Study text —
A HISTORY OF KONKOMBA MEDICAL CULTURE TILL 1956

ABSTRACT
People of the savanna ecological zone had frequently found themselves under the control of neighbouring chiefdoms and states before and throughout the colonial period. The Konkomba of the Northern Territories of the Gold Coast (Ghana) were such a people. Throughout much of their history, in both the pre-colonial and colonial periods, they have come under the political control of the Dagomba, Nanumba, Mamprusi, Gonja, Asante, and later, Germans, French and British. However, throughout these political and economic experiences, the Konkomba have maintained their health by utilising plants and herbs that grow in their neighbourhood. This was complemented by adapting and utilising external health practices introduced by their neighbours in the maintenance of their health. Through analyses of the Konkomba conceptualisation of health (ngbanpuan), disease (tebubund) and treatment (ntem), this study employs the qualitative historical method to examine the medical culture of the Konkomba up to 1956. It uses a multi-disciplinary approach to demonstrate that the worldview of the Konkomba and other indigenes of the savanna ecological zone informed their medical practice. As a result, they resorted to both the spiritual world and the natural world of herbs, roots, leaves and various parts of trees to counter sicknesses in their community.


CHAPTER ONE
INTRODUCTION
Background to the Study
The Konkomba live in the north-east and north-west of the Republics of Ghana and Togo respectively. Konkomba-dominated territories lie astride the north-eastern international boundary between the two countries. A majority of the Konkomba, therefore, live in Ghana but their customs and religious practices are identical to those of their neighbours in Togo. The Konkomba-dominated territory was a united entity prior to the German occupation of the region in the 1890s. It remained united under German rule, like the case of the Bassari, up to 1914.1

The First World War and its effects on Africans led to the split of the Konkomba territory into two units. This was achieved following the Anglo-French border delimitation of the former German colonies in 1914. During this partition, the wish of the Konkomba as to where they wanted to belong was never taken into account by the European powers. Those who came under British rule fell under the Northern Territories of the Gold Coast and those who came under French rule found themselves in the Savanes Region of Togo.

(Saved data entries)
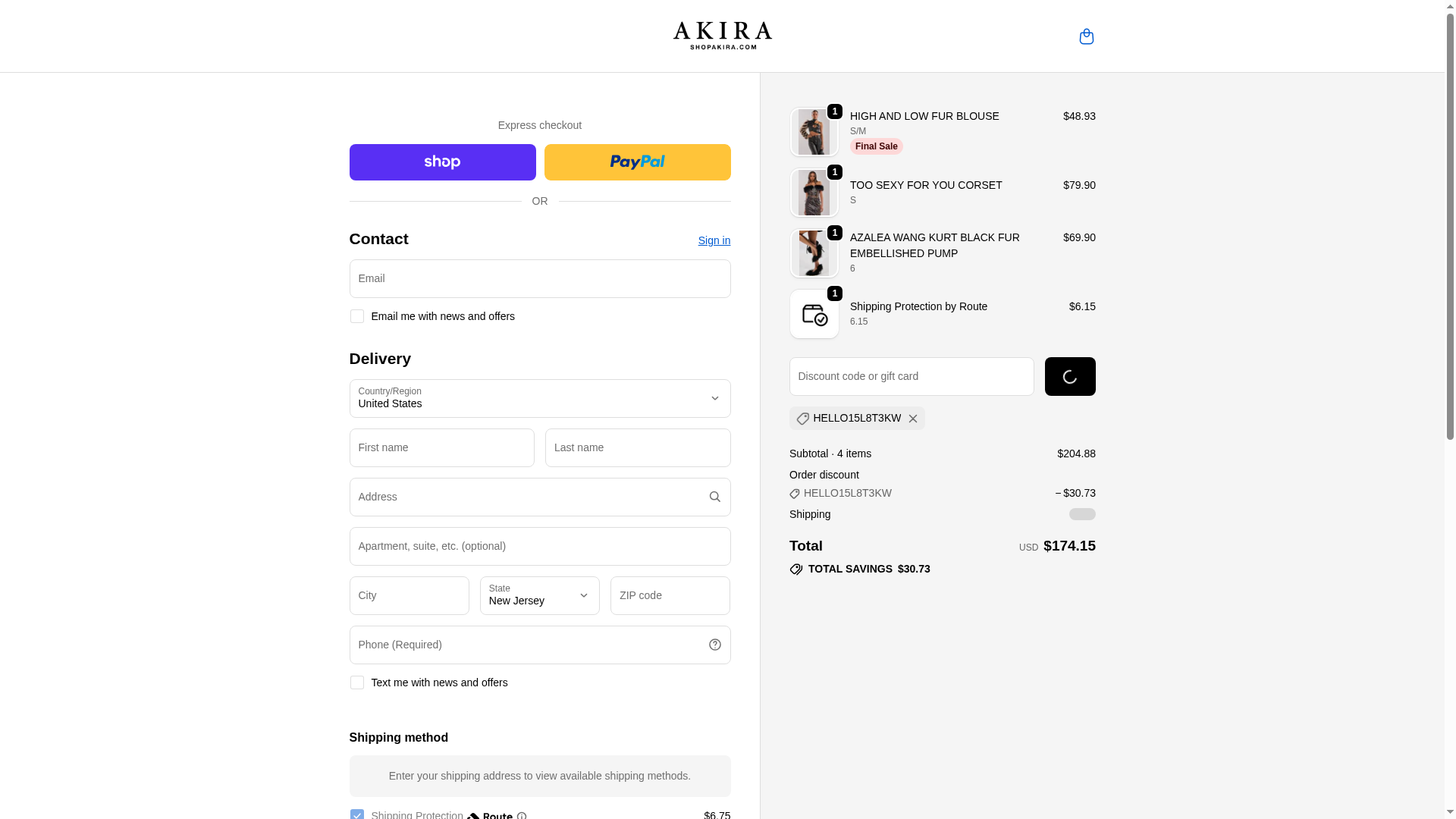Pay with PayPal express checkout

[637, 162]
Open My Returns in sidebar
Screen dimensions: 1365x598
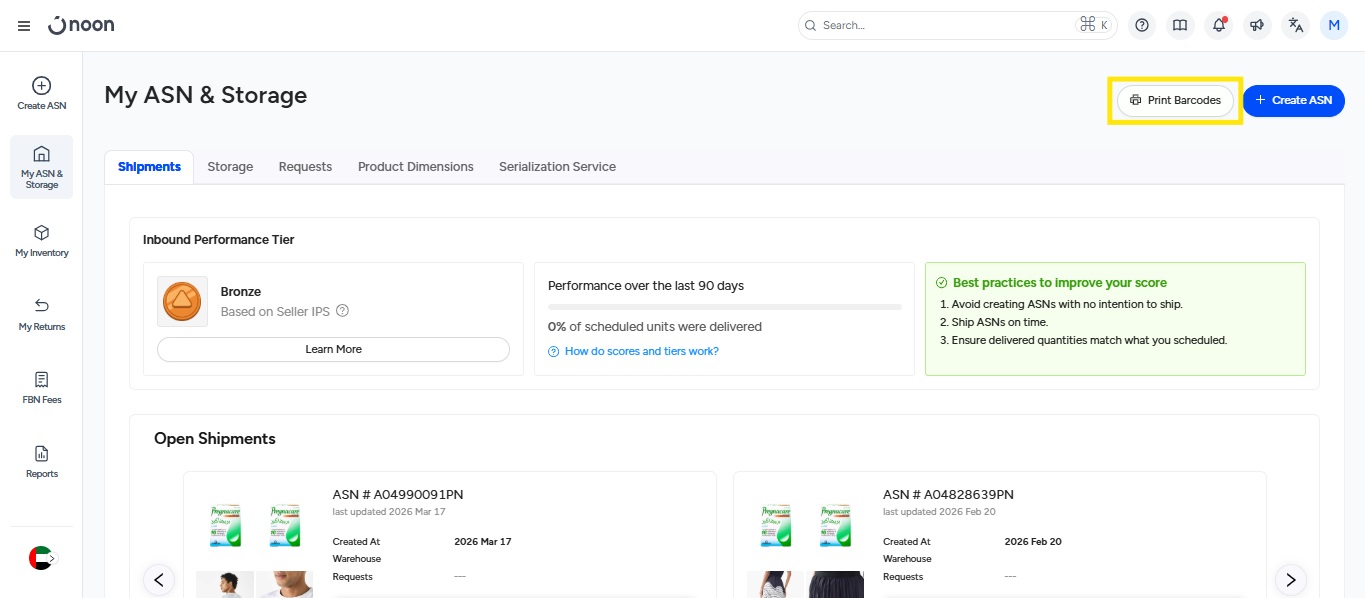(x=42, y=314)
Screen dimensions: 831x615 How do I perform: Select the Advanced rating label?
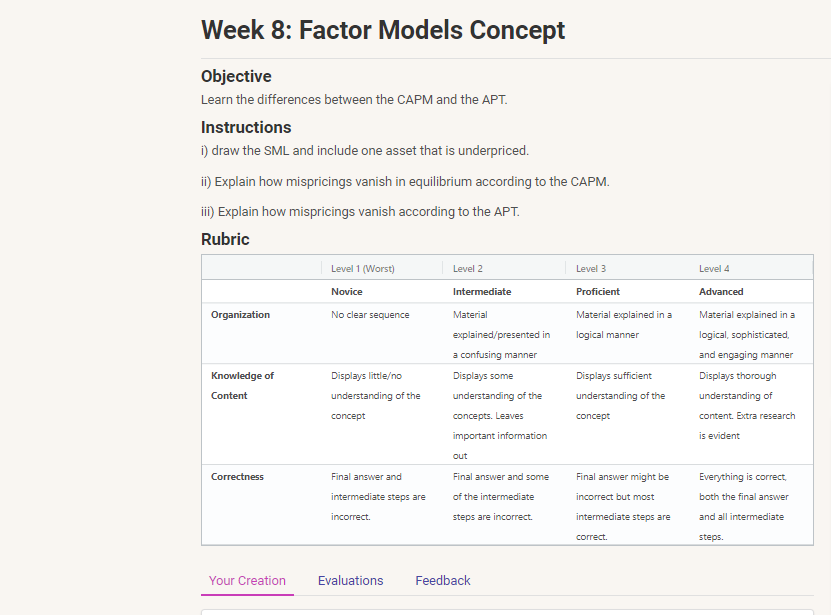[x=723, y=291]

Work order A —
Condense the paragraph of the Konkomba history text that begins "The First World War and its effects" into a shorter version that keeps its main facts.
Work order B —
Write out the passage of the Konkomba history text between "The First World" and "Region of Togo.", inclusive.
Work order C —
What Konkomba term for disease does the Konkomba history text give?

Reply A —
The First World War divided Konkomba territory into two units through the 1914 Anglo-French border delimitation of the former German colonies. The European powers did not consider where the Konkomba wished to belong. Those placed under British rule became part of the Northern Territories of the Gold Coast, while those under French rule fell within the Savanes Region of Togo.

Reply B —
The First World War and its effects on Africans led to the split of the Konkomba territory into two units. This was achieved following the Anglo-French border delimitation of the former German colonies in 1914. During this partition, the wish of the Konkomba as to where they wanted to belong was never taken into account by the European powers. Those who came under British rule fell under the Northern Territories of the Gold Coast and those who came under French rule found themselves in the Savanes Region of Togo.

Reply C —
Tebubund.